Please copy every one of the records below line for line, without changing a single character.
—————
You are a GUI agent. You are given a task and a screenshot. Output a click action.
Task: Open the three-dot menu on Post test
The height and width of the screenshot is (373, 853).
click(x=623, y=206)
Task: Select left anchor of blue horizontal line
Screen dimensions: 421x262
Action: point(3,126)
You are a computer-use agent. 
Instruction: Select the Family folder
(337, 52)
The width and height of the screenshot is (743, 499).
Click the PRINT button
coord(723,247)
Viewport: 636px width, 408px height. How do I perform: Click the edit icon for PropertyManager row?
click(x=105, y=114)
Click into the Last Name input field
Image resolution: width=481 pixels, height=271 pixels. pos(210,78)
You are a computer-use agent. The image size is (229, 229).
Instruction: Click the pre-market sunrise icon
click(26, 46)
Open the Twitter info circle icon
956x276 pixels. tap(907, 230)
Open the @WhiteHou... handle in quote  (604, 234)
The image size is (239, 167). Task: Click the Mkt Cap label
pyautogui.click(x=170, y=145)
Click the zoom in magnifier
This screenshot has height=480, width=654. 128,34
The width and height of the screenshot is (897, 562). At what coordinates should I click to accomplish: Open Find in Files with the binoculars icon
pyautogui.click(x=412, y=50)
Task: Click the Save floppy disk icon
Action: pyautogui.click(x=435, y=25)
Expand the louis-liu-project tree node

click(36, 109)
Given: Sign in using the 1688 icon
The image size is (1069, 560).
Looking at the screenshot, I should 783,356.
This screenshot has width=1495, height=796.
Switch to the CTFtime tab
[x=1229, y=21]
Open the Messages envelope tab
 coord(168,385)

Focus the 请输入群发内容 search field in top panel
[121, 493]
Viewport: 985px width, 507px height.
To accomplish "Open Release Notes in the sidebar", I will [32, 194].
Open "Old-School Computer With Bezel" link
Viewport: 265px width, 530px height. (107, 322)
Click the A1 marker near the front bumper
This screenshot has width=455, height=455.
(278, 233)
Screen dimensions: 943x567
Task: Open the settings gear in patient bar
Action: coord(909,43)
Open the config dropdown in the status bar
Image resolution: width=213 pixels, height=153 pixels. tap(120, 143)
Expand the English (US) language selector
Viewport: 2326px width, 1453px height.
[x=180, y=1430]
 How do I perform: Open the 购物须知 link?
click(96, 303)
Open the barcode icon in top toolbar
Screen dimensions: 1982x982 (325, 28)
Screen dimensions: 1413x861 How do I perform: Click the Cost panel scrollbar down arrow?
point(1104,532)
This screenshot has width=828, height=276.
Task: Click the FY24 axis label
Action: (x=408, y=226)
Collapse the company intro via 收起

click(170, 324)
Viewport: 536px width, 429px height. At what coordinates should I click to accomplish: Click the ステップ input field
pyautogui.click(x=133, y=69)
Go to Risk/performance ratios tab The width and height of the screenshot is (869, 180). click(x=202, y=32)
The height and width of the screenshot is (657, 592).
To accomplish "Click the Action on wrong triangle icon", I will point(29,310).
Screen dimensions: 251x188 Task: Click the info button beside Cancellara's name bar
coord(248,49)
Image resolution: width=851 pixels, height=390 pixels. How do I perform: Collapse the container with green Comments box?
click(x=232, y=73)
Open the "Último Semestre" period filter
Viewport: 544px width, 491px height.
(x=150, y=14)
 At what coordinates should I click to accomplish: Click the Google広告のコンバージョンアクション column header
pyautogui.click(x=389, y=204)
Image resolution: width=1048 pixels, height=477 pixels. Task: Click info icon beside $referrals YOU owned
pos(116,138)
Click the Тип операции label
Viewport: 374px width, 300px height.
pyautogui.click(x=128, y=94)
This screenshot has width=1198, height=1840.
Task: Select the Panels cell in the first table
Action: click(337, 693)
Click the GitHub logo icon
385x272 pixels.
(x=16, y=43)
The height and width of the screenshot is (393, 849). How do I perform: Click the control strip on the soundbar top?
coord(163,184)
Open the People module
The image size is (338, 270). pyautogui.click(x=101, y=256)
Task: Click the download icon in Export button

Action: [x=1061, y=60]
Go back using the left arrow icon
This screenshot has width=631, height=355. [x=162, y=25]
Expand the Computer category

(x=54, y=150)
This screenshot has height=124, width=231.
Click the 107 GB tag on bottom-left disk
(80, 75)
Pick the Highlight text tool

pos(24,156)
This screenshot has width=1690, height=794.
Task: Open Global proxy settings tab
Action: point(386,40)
—————
▶ WORKED ANSWER:
You are a GUI agent. You are given a task and a screenshot. Output a click action.
Task: Open the three-dot menu on Post test
The height and width of the screenshot is (373, 853).
click(x=623, y=206)
Task: Select left anchor of blue horizontal line
Screen dimensions: 421x262
Action: point(3,126)
You are a computer-use agent. 
Instruction: Select the Family folder
(337, 52)
The width and height of the screenshot is (743, 499).
Click the PRINT button
coord(723,247)
Viewport: 636px width, 408px height. How do I perform: Click the edit icon for PropertyManager row?
click(x=105, y=114)
Click into the Last Name input field
Image resolution: width=481 pixels, height=271 pixels. pos(210,78)
You are a computer-use agent. The image size is (229, 229).
Instruction: Click the pre-market sunrise icon
click(26, 46)
Open the Twitter info circle icon
956x276 pixels. tap(907, 230)
Open the @WhiteHou... handle in quote  (604, 234)
The image size is (239, 167). Task: Click the Mkt Cap label
pyautogui.click(x=170, y=145)
Click the zoom in magnifier
This screenshot has height=480, width=654. 128,34
The width and height of the screenshot is (897, 562). At what coordinates should I click to accomplish: Open Find in Files with the binoculars icon
pyautogui.click(x=412, y=50)
Task: Click the Save floppy disk icon
Action: pyautogui.click(x=435, y=25)
Expand the louis-liu-project tree node

click(36, 109)
Given: Sign in using the 1688 icon
The image size is (1069, 560).
Looking at the screenshot, I should 783,356.
This screenshot has width=1495, height=796.
Switch to the CTFtime tab
[x=1229, y=21]
Open the Messages envelope tab
 coord(168,385)

Focus the 请输入群发内容 search field in top panel
[121, 493]
Viewport: 985px width, 507px height.
To accomplish "Open Release Notes in the sidebar", I will [32, 194].
Open "Old-School Computer With Bezel" link
Viewport: 265px width, 530px height. (107, 322)
Click the A1 marker near the front bumper
This screenshot has width=455, height=455.
(278, 233)
Screen dimensions: 943x567
Task: Open the settings gear in patient bar
Action: coord(909,43)
Open the config dropdown in the status bar
Image resolution: width=213 pixels, height=153 pixels. tap(120, 143)
Expand the English (US) language selector
Viewport: 2326px width, 1453px height.
[x=180, y=1430]
 How do I perform: Open the 购物须知 link?
click(96, 303)
Open the barcode icon in top toolbar
Screen dimensions: 1982x982 (325, 28)
Screen dimensions: 1413x861 How do I perform: Click the Cost panel scrollbar down arrow?
point(1104,532)
This screenshot has width=828, height=276.
Task: Click the FY24 axis label
Action: (x=408, y=226)
Collapse the company intro via 收起

click(170, 324)
Viewport: 536px width, 429px height. At what coordinates should I click to accomplish: Click the ステップ input field
pyautogui.click(x=133, y=69)
Go to Risk/performance ratios tab The width and height of the screenshot is (869, 180). click(x=202, y=32)
The height and width of the screenshot is (657, 592).
To accomplish "Click the Action on wrong triangle icon", I will point(29,310).
Screen dimensions: 251x188 Task: Click the info button beside Cancellara's name bar
coord(248,49)
Image resolution: width=851 pixels, height=390 pixels. How do I perform: Collapse the container with green Comments box?
click(x=232, y=73)
Open the "Último Semestre" period filter
Viewport: 544px width, 491px height.
(x=150, y=14)
 At what coordinates should I click to accomplish: Click the Google広告のコンバージョンアクション column header
pyautogui.click(x=389, y=204)
Image resolution: width=1048 pixels, height=477 pixels. Task: Click info icon beside $referrals YOU owned
pos(116,138)
Click the Тип операции label
Viewport: 374px width, 300px height.
pyautogui.click(x=128, y=94)
This screenshot has width=1198, height=1840.
Task: Select the Panels cell in the first table
Action: click(337, 693)
Click the GitHub logo icon
385x272 pixels.
(x=16, y=43)
The height and width of the screenshot is (393, 849). How do I perform: Click the control strip on the soundbar top?
coord(163,184)
Open the People module
The image size is (338, 270). pyautogui.click(x=101, y=256)
Task: Click the download icon in Export button

Action: [x=1061, y=60]
Go back using the left arrow icon
This screenshot has width=631, height=355. [x=162, y=25]
Expand the Computer category

(x=54, y=150)
This screenshot has height=124, width=231.
Click the 107 GB tag on bottom-left disk
(80, 75)
Pick the Highlight text tool

pos(24,156)
This screenshot has width=1690, height=794.
Task: Open Global proxy settings tab
Action: point(386,40)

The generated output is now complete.